[Records from a collection]

· · · · · · ·

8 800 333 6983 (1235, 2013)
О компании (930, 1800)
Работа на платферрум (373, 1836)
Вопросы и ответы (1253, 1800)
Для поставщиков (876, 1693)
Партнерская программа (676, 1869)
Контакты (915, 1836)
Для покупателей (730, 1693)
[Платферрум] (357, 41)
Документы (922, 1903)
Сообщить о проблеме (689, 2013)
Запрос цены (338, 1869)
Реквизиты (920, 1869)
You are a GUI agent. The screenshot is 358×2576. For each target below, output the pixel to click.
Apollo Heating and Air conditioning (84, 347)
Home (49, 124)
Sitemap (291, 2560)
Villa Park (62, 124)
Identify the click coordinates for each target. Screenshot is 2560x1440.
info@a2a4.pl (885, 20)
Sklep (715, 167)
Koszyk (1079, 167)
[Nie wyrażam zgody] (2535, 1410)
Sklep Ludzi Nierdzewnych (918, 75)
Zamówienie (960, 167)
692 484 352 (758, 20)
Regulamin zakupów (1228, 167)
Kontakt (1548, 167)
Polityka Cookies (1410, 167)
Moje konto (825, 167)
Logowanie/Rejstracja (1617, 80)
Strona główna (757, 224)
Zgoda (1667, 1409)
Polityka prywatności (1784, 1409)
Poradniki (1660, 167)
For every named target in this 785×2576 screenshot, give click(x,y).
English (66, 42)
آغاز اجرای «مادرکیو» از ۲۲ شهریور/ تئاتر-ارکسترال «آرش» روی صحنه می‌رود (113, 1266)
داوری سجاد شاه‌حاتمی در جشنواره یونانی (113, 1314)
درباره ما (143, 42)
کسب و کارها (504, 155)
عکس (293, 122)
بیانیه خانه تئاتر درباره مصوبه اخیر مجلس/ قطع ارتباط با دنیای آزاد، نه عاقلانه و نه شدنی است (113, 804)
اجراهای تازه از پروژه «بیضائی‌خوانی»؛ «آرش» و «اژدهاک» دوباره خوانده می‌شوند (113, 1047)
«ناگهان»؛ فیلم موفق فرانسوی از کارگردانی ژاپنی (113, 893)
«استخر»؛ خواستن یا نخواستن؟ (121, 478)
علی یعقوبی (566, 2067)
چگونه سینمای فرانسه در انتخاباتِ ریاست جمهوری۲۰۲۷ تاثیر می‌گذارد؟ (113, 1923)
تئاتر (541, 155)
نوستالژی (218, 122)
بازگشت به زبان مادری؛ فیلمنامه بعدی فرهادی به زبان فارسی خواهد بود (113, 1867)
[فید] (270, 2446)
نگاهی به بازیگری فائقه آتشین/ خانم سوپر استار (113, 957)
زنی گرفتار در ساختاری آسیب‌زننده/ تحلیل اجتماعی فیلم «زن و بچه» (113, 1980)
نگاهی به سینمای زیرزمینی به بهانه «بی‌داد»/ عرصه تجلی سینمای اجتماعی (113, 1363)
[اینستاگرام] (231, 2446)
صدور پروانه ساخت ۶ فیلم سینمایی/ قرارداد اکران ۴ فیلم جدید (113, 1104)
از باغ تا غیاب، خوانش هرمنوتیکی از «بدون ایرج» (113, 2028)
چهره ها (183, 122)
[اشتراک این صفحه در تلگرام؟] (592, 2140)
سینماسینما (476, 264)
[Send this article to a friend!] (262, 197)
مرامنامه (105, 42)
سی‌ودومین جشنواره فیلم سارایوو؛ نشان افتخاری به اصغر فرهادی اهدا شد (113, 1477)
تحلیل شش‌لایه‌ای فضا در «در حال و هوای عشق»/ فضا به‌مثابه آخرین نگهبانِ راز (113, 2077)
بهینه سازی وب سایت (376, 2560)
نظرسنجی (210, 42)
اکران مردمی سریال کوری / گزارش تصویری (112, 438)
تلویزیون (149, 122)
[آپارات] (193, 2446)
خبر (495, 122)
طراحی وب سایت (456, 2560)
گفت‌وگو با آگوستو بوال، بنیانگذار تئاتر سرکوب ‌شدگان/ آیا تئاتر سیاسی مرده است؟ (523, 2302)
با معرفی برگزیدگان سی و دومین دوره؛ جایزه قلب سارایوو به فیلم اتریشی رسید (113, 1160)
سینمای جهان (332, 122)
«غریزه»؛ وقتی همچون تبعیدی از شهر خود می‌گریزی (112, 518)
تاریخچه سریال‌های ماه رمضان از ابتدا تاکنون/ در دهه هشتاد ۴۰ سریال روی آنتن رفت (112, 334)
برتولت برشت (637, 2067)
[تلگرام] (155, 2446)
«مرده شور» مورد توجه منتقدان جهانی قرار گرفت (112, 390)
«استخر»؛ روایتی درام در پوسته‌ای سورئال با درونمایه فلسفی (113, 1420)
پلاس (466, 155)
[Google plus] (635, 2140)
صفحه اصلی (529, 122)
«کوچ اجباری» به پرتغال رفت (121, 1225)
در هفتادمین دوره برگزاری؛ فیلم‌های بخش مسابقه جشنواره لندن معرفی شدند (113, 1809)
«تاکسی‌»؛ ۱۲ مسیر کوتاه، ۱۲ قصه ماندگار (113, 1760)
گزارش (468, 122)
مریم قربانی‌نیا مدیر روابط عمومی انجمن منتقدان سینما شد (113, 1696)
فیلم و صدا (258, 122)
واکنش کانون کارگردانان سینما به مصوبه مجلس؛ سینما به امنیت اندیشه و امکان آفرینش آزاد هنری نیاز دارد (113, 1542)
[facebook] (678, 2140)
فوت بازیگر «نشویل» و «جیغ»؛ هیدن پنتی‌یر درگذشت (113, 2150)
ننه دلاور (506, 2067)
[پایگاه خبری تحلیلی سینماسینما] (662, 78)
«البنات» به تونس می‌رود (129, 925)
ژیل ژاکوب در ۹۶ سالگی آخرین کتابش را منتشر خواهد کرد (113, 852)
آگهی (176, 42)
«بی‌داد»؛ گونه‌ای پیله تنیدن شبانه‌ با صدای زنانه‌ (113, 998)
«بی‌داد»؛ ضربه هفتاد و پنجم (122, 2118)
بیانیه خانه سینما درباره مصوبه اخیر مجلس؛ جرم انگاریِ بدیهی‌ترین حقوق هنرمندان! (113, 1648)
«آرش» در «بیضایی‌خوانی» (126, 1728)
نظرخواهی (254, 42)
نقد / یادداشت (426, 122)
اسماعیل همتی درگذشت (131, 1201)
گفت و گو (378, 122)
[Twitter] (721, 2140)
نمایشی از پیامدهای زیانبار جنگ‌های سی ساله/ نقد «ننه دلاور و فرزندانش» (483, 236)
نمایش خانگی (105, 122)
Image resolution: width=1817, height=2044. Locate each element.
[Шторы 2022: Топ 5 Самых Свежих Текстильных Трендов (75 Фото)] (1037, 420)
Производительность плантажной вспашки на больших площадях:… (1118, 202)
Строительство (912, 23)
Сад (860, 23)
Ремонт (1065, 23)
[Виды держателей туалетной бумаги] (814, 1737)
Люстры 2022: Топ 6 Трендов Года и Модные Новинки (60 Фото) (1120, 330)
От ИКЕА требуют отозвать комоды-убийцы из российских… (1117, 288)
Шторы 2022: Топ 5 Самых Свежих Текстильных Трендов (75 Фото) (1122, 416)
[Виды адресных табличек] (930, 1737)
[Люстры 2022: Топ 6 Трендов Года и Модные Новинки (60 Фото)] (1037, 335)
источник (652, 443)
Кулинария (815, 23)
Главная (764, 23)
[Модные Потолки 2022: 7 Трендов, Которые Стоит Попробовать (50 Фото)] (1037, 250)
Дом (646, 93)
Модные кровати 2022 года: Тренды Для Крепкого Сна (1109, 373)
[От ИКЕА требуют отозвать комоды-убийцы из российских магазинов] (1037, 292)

· · · · · · ·

## [How to complete this task]
Gather from the records above every line containing the string "Фото".

## [Result of the exercise]
[Шторы 2022: Топ 5 Самых Свежих Текстильных Трендов (75 Фото)] (1037, 420)
Люстры 2022: Топ 6 Трендов Года и Модные Новинки (60 Фото) (1120, 330)
Шторы 2022: Топ 5 Самых Свежих Текстильных Трендов (75 Фото) (1122, 416)
[Люстры 2022: Топ 6 Трендов Года и Модные Новинки (60 Фото)] (1037, 335)
[Модные Потолки 2022: 7 Трендов, Которые Стоит Попробовать (50 Фото)] (1037, 250)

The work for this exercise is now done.